Comparison of Bayesian Sample Size Criteria: ACC, ALC, and WOC

J Stat Plan Inference. 2009 Dec 1;139(12):4111-4122. doi: 10.1016/j.jspi.2009.05.041.

Abstract

A challenge for implementing performance based Bayesian sample size determination is selecting which of several methods to use. We compare three Bayesian sample size criteria: the average coverage criterion (ACC) which controls the coverage rate of fixed length credible intervals over the predictive distribution of the data, the average length criterion (ALC) which controls the length of credible intervals with a fixed coverage rate, and the worst outcome criterion (WOC) which ensures the desired coverage rate and interval length over all (or a subset of) possible datasets. For most models, the WOC produces the largest sample size among the three criteria, and sample sizes obtained by the ACC and the ALC are not the same. For Bayesian sample size determination for normal means and differences between normal means, we investigate, for the first time, the direction and magnitude of differences between the ACC and ALC sample sizes.
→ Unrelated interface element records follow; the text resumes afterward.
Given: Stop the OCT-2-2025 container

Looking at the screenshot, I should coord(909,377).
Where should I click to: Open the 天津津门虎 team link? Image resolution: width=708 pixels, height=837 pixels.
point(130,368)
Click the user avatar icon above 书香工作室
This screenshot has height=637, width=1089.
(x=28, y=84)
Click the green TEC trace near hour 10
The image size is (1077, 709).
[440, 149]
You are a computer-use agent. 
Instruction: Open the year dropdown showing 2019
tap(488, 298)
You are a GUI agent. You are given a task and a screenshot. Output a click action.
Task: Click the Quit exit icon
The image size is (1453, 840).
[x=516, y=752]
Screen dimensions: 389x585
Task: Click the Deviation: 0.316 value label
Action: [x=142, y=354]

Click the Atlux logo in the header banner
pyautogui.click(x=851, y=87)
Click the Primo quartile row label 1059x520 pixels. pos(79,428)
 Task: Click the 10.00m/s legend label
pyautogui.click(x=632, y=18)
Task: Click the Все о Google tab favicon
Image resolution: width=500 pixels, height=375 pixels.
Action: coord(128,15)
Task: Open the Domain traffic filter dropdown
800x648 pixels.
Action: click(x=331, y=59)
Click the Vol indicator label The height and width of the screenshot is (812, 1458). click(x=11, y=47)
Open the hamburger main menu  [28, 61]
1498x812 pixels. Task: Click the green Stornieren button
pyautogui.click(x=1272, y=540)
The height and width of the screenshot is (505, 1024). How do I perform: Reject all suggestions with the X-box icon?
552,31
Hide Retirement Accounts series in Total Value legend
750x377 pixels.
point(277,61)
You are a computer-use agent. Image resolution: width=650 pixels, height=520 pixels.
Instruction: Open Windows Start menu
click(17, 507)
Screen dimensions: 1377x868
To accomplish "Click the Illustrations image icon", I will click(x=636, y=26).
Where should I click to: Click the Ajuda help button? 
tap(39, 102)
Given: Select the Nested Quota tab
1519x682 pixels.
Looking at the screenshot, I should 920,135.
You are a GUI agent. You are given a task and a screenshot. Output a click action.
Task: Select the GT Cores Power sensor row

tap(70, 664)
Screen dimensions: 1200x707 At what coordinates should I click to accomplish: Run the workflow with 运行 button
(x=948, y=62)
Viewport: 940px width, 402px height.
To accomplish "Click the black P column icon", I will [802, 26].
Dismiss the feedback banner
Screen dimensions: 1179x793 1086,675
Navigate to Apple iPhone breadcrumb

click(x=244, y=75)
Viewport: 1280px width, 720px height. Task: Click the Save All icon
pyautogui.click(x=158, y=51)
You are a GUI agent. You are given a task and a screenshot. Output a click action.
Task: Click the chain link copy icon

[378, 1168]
For fixed hyperparameter values, we show that the difference of the ACC and ALC sample size depends on the nominal coverage, and not on the nominal interval length. There exists a threshold value of the nominal coverage level such that below the threshold the ALC sample size is larger than the ACC sample size, and above the threshold the ACC sample size is larger. Furthermore, the ACC sample size is more sensitive to changes in the nominal coverage. We also show that for fixed hyperparameter values, there exists an asymptotic constant ratio between the WOC sample size and the ALC (ACC) sample size. Simulation studies are conducted to show that similar relationships among the ACC, ALC, and WOC may hold for estimating binomial proportions. We provide a heuristic argument that the results can be generalized to a larger class of models.

Keywords: average coverage criterion; average length criterion; coverage rate; credible interval; interval length; worst outcome criterion.